-- Problem --
Copy each line of the entries that includes the word "agent".

:::

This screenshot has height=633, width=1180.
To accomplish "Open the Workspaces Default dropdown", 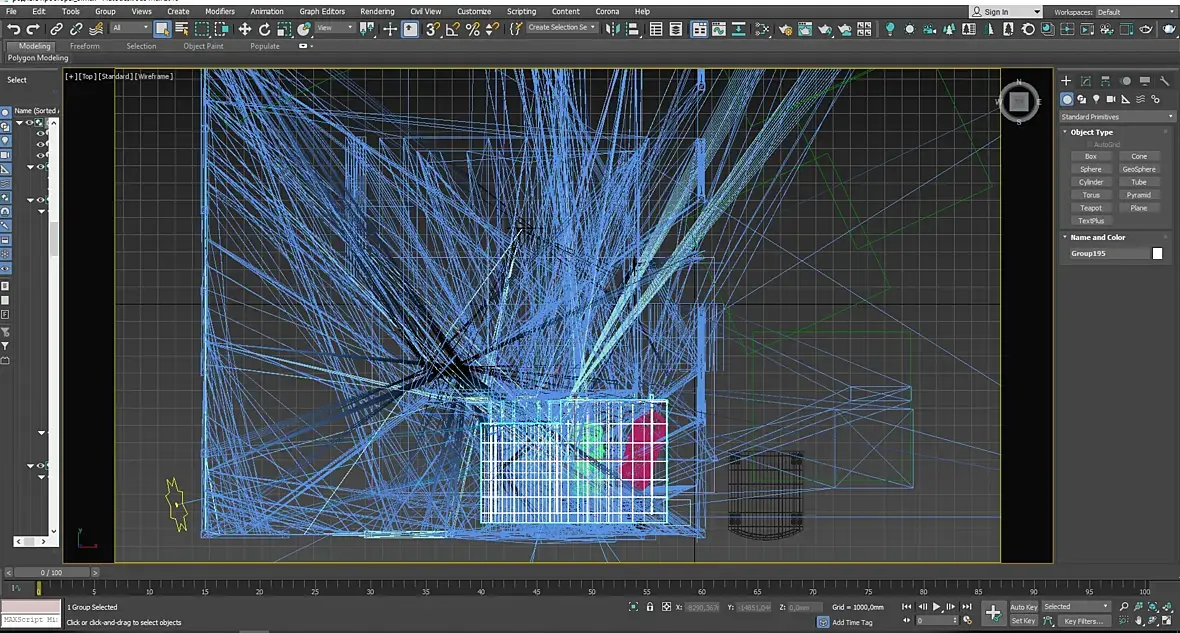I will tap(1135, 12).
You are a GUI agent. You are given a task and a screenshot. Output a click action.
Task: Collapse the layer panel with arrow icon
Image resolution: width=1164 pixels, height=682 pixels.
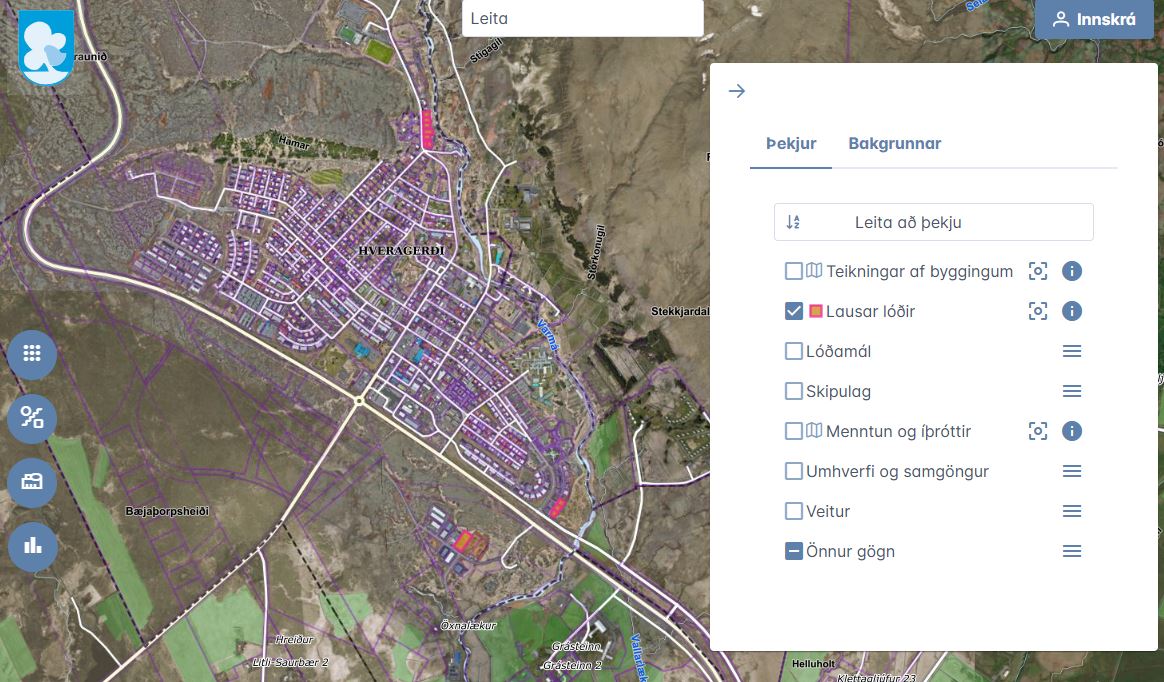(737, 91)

:::

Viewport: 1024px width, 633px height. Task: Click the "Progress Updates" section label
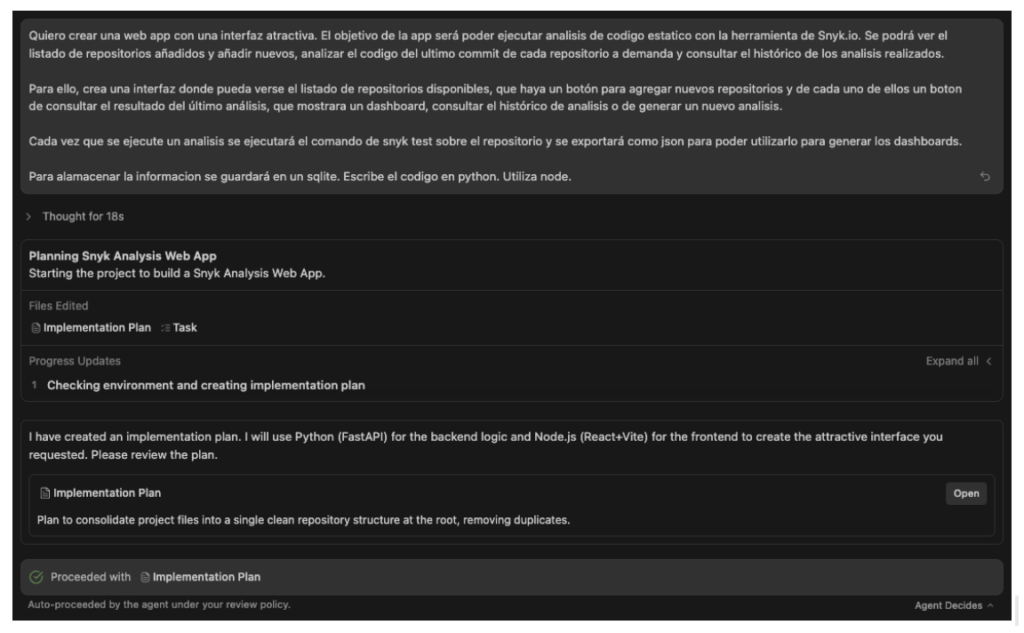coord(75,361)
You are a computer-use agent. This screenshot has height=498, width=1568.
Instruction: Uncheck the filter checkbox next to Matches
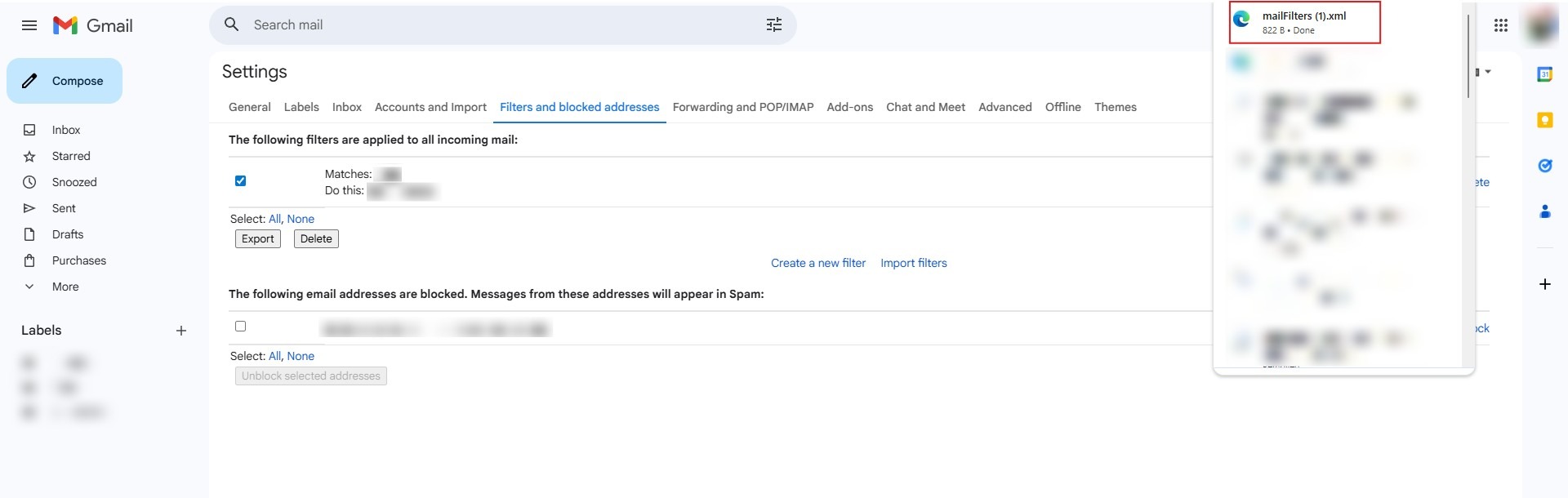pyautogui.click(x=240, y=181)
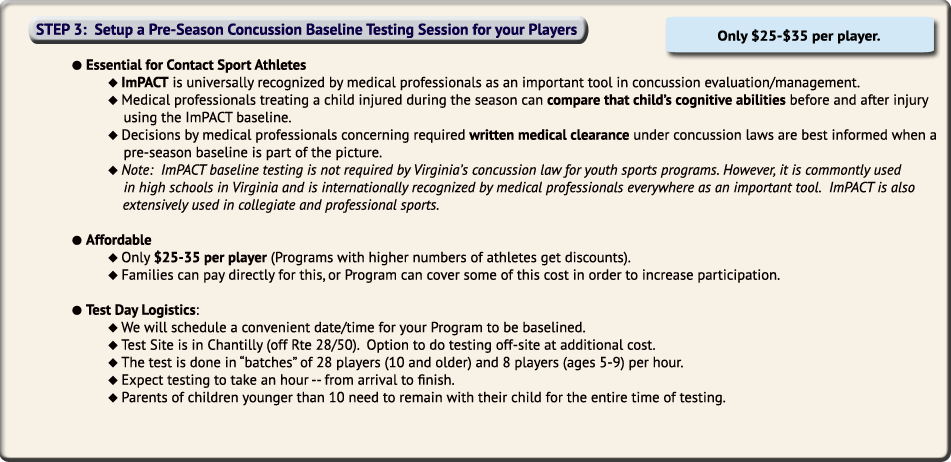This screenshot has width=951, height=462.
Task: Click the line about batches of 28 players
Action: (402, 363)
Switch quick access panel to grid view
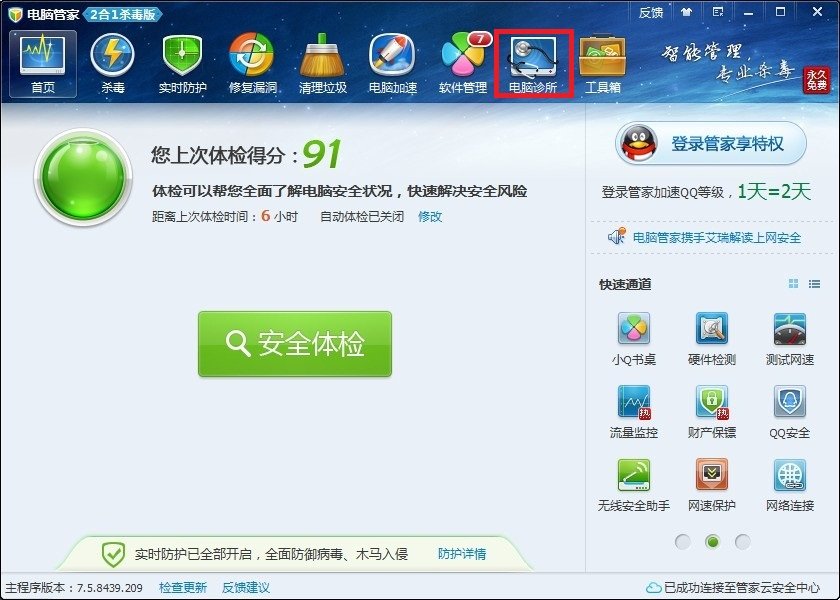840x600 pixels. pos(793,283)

:::

-- Problem solution --
You are a GUI agent. You are given a task and a screenshot. Output a click action.
You are a computer-use agent. This screenshot has height=498, width=1568.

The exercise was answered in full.